Wednesday, September 06, 2006

and you stand there screaming but i can't hear what you're trying to say

there are very small things and they hide just underneath my cuticles. they get to scratching sometimes and that's when the biting begins. the kicking the screaming the fistfulls of hair that fly around this room like animals trying to escape something that lives inside of them and no matter how many times they run against the wall they can't get it out can't get it out get it out. i think that this room may be made of glass (just like the side panels of your skull- that's why it crushes so easily under my feet) and i'm so scared of running through the walls- thinking it's an open door like those birds that get caught in train stations and airports and you can't help but wonder how the fuck they got there and how the fuck will they leave?
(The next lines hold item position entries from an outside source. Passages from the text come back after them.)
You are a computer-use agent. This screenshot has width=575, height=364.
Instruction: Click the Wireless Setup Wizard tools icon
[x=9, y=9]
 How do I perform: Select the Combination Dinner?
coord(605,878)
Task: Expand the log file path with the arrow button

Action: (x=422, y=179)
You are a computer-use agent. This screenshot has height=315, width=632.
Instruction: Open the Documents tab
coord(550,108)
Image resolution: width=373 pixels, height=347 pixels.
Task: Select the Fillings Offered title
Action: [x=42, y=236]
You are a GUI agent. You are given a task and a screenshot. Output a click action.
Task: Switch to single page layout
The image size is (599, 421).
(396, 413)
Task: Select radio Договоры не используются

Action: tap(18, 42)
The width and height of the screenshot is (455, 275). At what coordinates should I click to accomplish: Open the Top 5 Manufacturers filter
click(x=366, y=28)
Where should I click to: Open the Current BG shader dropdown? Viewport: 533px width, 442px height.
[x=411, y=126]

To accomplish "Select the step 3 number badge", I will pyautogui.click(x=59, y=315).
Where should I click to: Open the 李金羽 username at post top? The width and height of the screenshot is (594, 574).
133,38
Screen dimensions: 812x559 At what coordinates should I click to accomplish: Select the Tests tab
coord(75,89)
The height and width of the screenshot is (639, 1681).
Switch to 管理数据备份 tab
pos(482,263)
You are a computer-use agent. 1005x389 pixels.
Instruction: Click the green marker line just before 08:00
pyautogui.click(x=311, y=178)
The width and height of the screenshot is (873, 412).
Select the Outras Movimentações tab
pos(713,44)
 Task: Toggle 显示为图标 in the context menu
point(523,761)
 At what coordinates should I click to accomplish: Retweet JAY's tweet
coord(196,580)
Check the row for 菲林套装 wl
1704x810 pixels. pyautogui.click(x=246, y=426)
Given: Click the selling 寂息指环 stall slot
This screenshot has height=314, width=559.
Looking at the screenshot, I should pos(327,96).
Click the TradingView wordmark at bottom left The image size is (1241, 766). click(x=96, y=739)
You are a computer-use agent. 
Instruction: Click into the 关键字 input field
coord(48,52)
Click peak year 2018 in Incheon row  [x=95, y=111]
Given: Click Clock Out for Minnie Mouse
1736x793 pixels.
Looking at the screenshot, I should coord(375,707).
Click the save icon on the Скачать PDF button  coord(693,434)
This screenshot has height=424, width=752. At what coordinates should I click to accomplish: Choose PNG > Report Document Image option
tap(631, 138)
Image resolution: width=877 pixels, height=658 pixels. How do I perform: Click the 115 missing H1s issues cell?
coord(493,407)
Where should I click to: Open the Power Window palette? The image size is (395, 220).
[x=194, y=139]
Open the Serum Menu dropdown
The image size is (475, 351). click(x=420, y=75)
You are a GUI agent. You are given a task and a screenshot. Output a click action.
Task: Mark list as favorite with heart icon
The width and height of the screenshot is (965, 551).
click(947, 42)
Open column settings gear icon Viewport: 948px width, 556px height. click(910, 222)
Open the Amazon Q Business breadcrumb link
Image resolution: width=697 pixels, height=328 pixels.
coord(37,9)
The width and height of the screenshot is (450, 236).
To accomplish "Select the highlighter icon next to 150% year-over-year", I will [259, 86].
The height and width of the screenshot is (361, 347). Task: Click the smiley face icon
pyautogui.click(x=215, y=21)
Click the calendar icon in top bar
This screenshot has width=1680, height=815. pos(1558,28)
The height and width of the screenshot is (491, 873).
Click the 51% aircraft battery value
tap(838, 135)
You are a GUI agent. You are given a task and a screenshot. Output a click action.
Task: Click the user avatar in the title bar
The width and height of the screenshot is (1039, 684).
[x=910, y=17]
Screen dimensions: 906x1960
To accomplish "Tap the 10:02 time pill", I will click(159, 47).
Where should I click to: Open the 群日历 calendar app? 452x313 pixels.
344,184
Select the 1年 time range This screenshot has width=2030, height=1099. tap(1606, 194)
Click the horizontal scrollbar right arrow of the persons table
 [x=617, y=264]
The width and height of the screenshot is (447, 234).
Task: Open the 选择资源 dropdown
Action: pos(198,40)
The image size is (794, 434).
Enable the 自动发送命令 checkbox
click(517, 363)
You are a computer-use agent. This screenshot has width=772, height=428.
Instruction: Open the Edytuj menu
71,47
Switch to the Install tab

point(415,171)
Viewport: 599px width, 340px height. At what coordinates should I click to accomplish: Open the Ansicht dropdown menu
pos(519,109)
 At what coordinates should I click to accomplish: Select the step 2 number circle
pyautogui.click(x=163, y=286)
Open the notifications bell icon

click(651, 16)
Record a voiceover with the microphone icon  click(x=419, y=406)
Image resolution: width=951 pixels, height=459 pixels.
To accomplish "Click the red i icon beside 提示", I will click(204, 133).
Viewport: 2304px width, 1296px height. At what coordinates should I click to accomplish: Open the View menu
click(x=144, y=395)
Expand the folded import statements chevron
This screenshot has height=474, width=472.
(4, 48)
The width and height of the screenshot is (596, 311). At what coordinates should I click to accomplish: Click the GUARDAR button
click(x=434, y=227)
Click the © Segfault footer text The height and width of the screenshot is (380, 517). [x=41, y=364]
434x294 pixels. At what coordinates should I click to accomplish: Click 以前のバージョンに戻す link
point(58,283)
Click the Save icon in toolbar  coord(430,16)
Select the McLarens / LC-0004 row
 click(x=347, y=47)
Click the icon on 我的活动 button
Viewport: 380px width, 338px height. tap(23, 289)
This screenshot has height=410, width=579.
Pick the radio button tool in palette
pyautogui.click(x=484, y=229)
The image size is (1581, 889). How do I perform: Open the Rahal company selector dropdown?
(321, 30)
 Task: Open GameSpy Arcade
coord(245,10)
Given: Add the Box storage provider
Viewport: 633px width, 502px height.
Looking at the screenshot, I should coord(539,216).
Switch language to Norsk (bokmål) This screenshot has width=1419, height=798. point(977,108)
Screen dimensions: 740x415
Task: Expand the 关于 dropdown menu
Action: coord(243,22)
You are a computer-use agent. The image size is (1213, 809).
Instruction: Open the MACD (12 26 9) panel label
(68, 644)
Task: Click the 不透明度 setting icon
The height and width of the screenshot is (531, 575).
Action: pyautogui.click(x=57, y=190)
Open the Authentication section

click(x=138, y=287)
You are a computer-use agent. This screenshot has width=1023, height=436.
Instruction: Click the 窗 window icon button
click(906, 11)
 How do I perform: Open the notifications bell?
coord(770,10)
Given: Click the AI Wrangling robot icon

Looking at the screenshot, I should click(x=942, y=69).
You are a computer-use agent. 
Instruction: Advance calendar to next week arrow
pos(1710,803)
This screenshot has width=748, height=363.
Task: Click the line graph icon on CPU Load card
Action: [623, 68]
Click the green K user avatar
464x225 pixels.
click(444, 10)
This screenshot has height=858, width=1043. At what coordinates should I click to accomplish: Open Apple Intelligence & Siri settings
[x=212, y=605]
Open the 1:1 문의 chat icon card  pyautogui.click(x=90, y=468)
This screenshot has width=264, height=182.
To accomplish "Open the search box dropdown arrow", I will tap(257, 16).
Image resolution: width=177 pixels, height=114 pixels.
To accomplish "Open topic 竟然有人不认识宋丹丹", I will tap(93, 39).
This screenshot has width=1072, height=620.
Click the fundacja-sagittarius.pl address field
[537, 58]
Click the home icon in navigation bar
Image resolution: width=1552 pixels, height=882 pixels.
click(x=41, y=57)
But this isn't a story about exiting- oh no-and it isn't a story of imprisonment. it is a story of how tall things get when you water them too much and how depending on how you say "success" people will always think you're saying "suck" and they wait for something dirty until you finish the word and then they'll get disappointed because they'd really have preferred to hear something that ended wet...pavement has taught me this just now (thanks stephen malkmus). i always forget that i'm the kind of person who waits for the phone to ring until i find myself there again- balancing on my toes counting imaginary measurements of time to justify my actions. "Ok, at the count of three i'm just going to say 'fuck it' and call him...one........twoo............twwooo and a haalf...................what the fuck, it doesn't even matter anyway." Anything can get as small as you want...if you just close your eyes tight enough.